*Problem*
In the passage on optical guides below, list every name introduced with the word "called".

In the present application, the term “optical guide” is used to mean a transparent or translucent piece inside which light rays are propagated in a controlled manner from one of the ends of the guide, called “input face”, to at least one output face. The controlled propagation is generally performed by internal reflections on various faces, called internal reflection faces or guiding diopter.
In some light guides, the internal reflection faces may return the light toward an output face other than the terminal face, so that an observer has the impression that the output face is lit and that this output face corresponds to a light source. According to certain embodiments, for example as is described in the patent application DE 198 50 443 A1 and the patent application EP 1 780 463 A1, this output face is notably one of the internal reflection faces. In other words, the external surface of the guide forms, with the ambient air, a diopter suitable, on the one hand, for ensuring the propagation of the rays along the guide by total reflection and, on the other hand, for allowing a portion of these rays to leave for the lighting or signaling function. In this case, some incident rays on a first internal reflection face are returned with an angle of incidence to a second internal reflection face, the angle of incidence being such that, instead of being reflected on the second internal reflection face, these rays are transmitted and leave the guide. These first internal reflection faces can be obtained by the presence of a series of prisms on a rear face of the external surface of the guide, as is described in the documents DE 198 50 443 A1 and EP 1 780 463 A1. Such optical guides comprising prisms make it possible to obtain the emission of a light whose appearance is uniform on the output face, when the guide is in the on state. In the teaching of the document DE 198 50 443 A1, the section of light guide extending from the end receiving the light rays from the light source to the succession of prisms has a variable section intended to deflect the rays being reflected on the diopter formed by this section, in order to improve the standardization of the lighting produced by the guide.

*Raw records*
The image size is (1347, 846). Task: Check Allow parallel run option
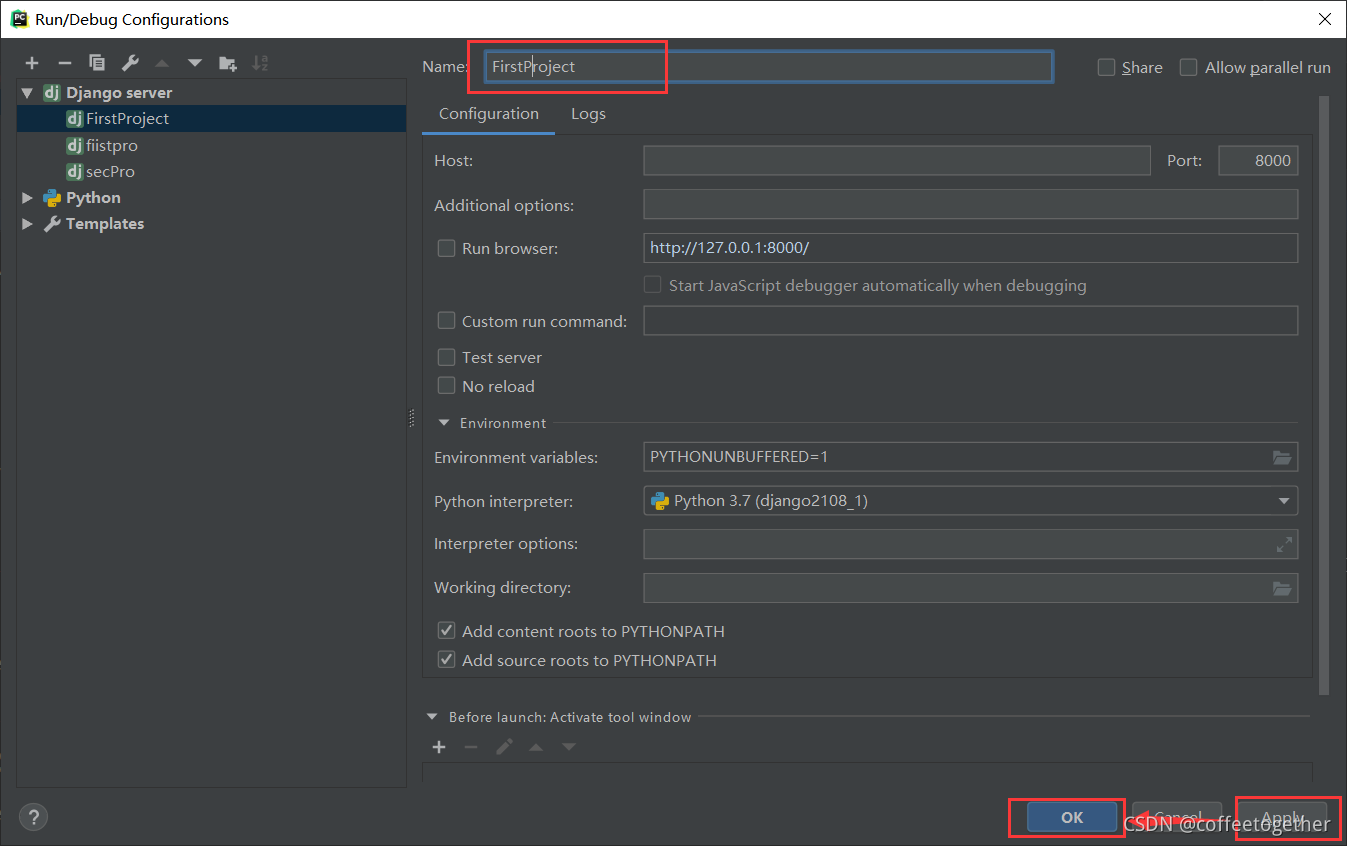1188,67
* * *
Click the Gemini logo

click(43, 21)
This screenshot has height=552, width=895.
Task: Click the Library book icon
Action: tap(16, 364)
--
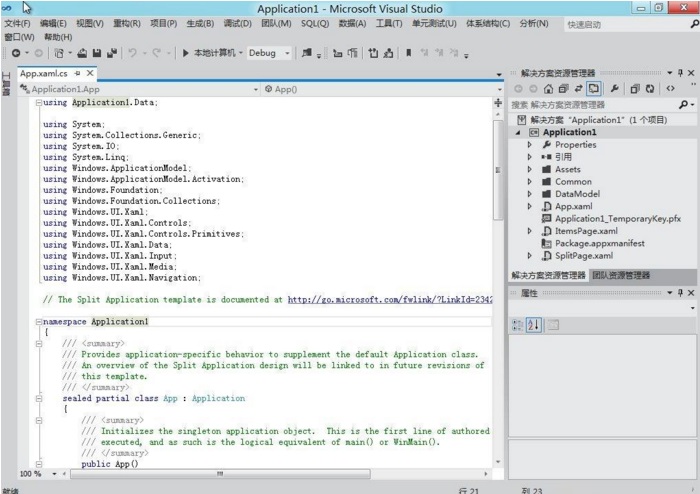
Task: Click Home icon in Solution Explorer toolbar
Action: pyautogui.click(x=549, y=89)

*Full solution*
- input face
- internal reflection faces
- guiding diopter